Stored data
^^^^
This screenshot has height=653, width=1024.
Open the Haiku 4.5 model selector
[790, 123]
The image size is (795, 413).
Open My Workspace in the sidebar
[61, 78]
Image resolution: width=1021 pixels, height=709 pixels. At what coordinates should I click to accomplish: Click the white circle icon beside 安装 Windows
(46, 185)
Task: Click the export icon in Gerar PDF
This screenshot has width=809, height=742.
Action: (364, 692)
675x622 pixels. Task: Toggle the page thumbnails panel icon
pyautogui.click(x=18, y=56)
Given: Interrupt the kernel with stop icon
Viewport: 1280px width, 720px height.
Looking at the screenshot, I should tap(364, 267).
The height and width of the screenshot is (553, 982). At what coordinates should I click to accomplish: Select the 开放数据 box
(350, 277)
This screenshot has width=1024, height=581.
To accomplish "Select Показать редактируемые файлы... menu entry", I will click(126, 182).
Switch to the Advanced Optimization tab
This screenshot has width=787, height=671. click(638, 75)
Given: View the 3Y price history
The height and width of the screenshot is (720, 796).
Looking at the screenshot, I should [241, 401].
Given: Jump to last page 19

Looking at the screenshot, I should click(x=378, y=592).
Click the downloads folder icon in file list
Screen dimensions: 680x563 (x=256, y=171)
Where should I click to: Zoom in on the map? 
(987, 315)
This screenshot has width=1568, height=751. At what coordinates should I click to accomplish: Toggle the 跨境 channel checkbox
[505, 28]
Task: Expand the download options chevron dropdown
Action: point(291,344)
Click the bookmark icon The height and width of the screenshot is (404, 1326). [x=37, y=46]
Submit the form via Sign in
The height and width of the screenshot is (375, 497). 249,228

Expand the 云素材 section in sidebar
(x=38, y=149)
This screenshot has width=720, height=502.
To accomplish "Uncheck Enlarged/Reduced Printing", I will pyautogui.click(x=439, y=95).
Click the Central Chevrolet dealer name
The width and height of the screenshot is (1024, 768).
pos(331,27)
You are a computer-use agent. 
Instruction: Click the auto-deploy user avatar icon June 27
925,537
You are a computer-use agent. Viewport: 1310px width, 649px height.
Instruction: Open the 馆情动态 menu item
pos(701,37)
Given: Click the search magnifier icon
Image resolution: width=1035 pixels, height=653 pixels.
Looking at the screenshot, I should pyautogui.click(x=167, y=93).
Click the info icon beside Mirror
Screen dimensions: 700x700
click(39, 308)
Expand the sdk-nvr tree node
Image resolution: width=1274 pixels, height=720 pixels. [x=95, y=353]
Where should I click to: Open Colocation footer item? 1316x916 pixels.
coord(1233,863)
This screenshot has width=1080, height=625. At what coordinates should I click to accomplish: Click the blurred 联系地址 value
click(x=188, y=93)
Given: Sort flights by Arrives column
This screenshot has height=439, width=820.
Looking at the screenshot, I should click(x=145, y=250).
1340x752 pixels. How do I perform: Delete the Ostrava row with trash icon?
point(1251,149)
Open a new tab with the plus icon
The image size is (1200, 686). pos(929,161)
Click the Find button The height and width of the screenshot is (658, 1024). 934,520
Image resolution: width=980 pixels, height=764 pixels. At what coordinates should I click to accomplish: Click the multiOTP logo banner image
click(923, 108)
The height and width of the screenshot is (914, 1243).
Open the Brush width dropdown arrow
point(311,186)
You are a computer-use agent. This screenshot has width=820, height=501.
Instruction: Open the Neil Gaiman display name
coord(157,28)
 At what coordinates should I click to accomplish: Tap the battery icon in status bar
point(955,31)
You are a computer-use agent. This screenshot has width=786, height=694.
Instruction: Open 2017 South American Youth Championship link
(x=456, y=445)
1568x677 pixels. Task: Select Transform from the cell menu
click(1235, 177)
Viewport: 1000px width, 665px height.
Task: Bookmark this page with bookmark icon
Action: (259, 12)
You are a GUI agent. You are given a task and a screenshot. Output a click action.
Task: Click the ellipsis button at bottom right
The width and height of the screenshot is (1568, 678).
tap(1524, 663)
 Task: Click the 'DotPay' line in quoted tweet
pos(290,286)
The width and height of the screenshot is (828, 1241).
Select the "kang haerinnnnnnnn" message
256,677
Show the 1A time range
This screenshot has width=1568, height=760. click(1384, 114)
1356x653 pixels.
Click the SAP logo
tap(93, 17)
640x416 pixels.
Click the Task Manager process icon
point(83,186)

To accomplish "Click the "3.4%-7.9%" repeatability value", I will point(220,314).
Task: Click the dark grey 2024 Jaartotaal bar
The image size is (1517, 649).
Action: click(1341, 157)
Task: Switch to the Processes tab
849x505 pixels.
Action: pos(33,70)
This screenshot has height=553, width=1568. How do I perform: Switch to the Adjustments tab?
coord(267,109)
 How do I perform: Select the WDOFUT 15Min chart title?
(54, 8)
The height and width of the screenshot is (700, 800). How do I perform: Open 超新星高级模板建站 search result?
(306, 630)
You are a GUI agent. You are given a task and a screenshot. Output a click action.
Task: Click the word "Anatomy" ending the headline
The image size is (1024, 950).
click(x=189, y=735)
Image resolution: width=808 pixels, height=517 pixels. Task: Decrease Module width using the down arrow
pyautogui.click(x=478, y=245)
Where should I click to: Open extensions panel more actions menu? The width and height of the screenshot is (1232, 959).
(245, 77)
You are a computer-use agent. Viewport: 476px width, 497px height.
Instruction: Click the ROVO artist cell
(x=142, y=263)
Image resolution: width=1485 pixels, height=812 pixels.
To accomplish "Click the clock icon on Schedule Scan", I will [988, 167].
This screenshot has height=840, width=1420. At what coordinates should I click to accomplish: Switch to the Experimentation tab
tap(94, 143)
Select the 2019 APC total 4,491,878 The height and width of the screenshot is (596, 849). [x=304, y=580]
^^^^
Every record, start to finish: reproduce it word for word.

[Exercise answer]
This screenshot has height=653, width=1024.
Open the Haiku 4.5 model selector
[790, 123]
The image size is (795, 413).
Open My Workspace in the sidebar
[61, 78]
Image resolution: width=1021 pixels, height=709 pixels. At what coordinates should I click to accomplish: Click the white circle icon beside 安装 Windows
(46, 185)
Task: Click the export icon in Gerar PDF
This screenshot has width=809, height=742.
Action: (364, 692)
675x622 pixels. Task: Toggle the page thumbnails panel icon
pyautogui.click(x=18, y=56)
Given: Interrupt the kernel with stop icon
Viewport: 1280px width, 720px height.
Looking at the screenshot, I should tap(364, 267).
The height and width of the screenshot is (553, 982). At what coordinates should I click to accomplish: Select the 开放数据 box
(350, 277)
This screenshot has width=1024, height=581.
To accomplish "Select Показать редактируемые файлы... menu entry", I will click(126, 182).
Switch to the Advanced Optimization tab
This screenshot has width=787, height=671. click(638, 75)
Given: View the 3Y price history
The height and width of the screenshot is (720, 796).
Looking at the screenshot, I should [241, 401].
Given: Jump to last page 19

Looking at the screenshot, I should click(x=378, y=592).
Click the downloads folder icon in file list
Screen dimensions: 680x563 (x=256, y=171)
Where should I click to: Zoom in on the map? 
(987, 315)
This screenshot has width=1568, height=751. At what coordinates should I click to accomplish: Toggle the 跨境 channel checkbox
[505, 28]
Task: Expand the download options chevron dropdown
Action: point(291,344)
Click the bookmark icon The height and width of the screenshot is (404, 1326). [x=37, y=46]
Submit the form via Sign in
The height and width of the screenshot is (375, 497). 249,228

Expand the 云素材 section in sidebar
(x=38, y=149)
This screenshot has width=720, height=502.
To accomplish "Uncheck Enlarged/Reduced Printing", I will pyautogui.click(x=439, y=95).
Click the Central Chevrolet dealer name
The width and height of the screenshot is (1024, 768).
pos(331,27)
You are a computer-use agent. 
Instruction: Click the auto-deploy user avatar icon June 27
925,537
You are a computer-use agent. Viewport: 1310px width, 649px height.
Instruction: Open the 馆情动态 menu item
pos(701,37)
Given: Click the search magnifier icon
Image resolution: width=1035 pixels, height=653 pixels.
Looking at the screenshot, I should pyautogui.click(x=167, y=93).
Click the info icon beside Mirror
Screen dimensions: 700x700
click(39, 308)
Expand the sdk-nvr tree node
Image resolution: width=1274 pixels, height=720 pixels. [x=95, y=353]
Where should I click to: Open Colocation footer item? 1316x916 pixels.
coord(1233,863)
This screenshot has width=1080, height=625. At what coordinates should I click to accomplish: Click the blurred 联系地址 value
click(x=188, y=93)
Given: Sort flights by Arrives column
This screenshot has height=439, width=820.
Looking at the screenshot, I should click(x=145, y=250).
1340x752 pixels. How do I perform: Delete the Ostrava row with trash icon?
point(1251,149)
Open a new tab with the plus icon
The image size is (1200, 686). pos(929,161)
Click the Find button The height and width of the screenshot is (658, 1024). 934,520
Image resolution: width=980 pixels, height=764 pixels. At what coordinates should I click to accomplish: Click the multiOTP logo banner image
click(923, 108)
The height and width of the screenshot is (914, 1243).
Open the Brush width dropdown arrow
point(311,186)
You are a computer-use agent. This screenshot has width=820, height=501.
Instruction: Open the Neil Gaiman display name
coord(157,28)
 At what coordinates should I click to accomplish: Tap the battery icon in status bar
point(955,31)
You are a computer-use agent. This screenshot has width=786, height=694.
Instruction: Open 2017 South American Youth Championship link
(x=456, y=445)
1568x677 pixels. Task: Select Transform from the cell menu
click(1235, 177)
Viewport: 1000px width, 665px height.
Task: Bookmark this page with bookmark icon
Action: (259, 12)
You are a GUI agent. You are given a task and a screenshot. Output a click action.
Task: Click the ellipsis button at bottom right
The width and height of the screenshot is (1568, 678).
tap(1524, 663)
 Task: Click the 'DotPay' line in quoted tweet
pos(290,286)
The width and height of the screenshot is (828, 1241).
Select the "kang haerinnnnnnnn" message
256,677
Show the 1A time range
This screenshot has width=1568, height=760. click(1384, 114)
1356x653 pixels.
Click the SAP logo
tap(93, 17)
640x416 pixels.
Click the Task Manager process icon
point(83,186)

To accomplish "Click the "3.4%-7.9%" repeatability value", I will point(220,314).
Task: Click the dark grey 2024 Jaartotaal bar
The image size is (1517, 649).
Action: click(1341, 157)
Task: Switch to the Processes tab
849x505 pixels.
Action: pos(33,70)
This screenshot has height=553, width=1568. How do I perform: Switch to the Adjustments tab?
coord(267,109)
 How do I perform: Select the WDOFUT 15Min chart title?
(54, 8)
The height and width of the screenshot is (700, 800). How do I perform: Open 超新星高级模板建站 search result?
(306, 630)
You are a GUI agent. You are given a task and a screenshot. Output a click action.
Task: Click the word "Anatomy" ending the headline
The image size is (1024, 950).
click(x=189, y=735)
Image resolution: width=808 pixels, height=517 pixels. Task: Decrease Module width using the down arrow
pyautogui.click(x=478, y=245)
Where should I click to: Open extensions panel more actions menu? The width and height of the screenshot is (1232, 959).
(245, 77)
You are a computer-use agent. Viewport: 476px width, 497px height.
Instruction: Click the ROVO artist cell
(x=142, y=263)
Image resolution: width=1485 pixels, height=812 pixels.
To accomplish "Click the clock icon on Schedule Scan", I will [988, 167].
This screenshot has height=840, width=1420. At what coordinates should I click to accomplish: Switch to the Experimentation tab
tap(94, 143)
Select the 2019 APC total 4,491,878 The height and width of the screenshot is (596, 849). [x=304, y=580]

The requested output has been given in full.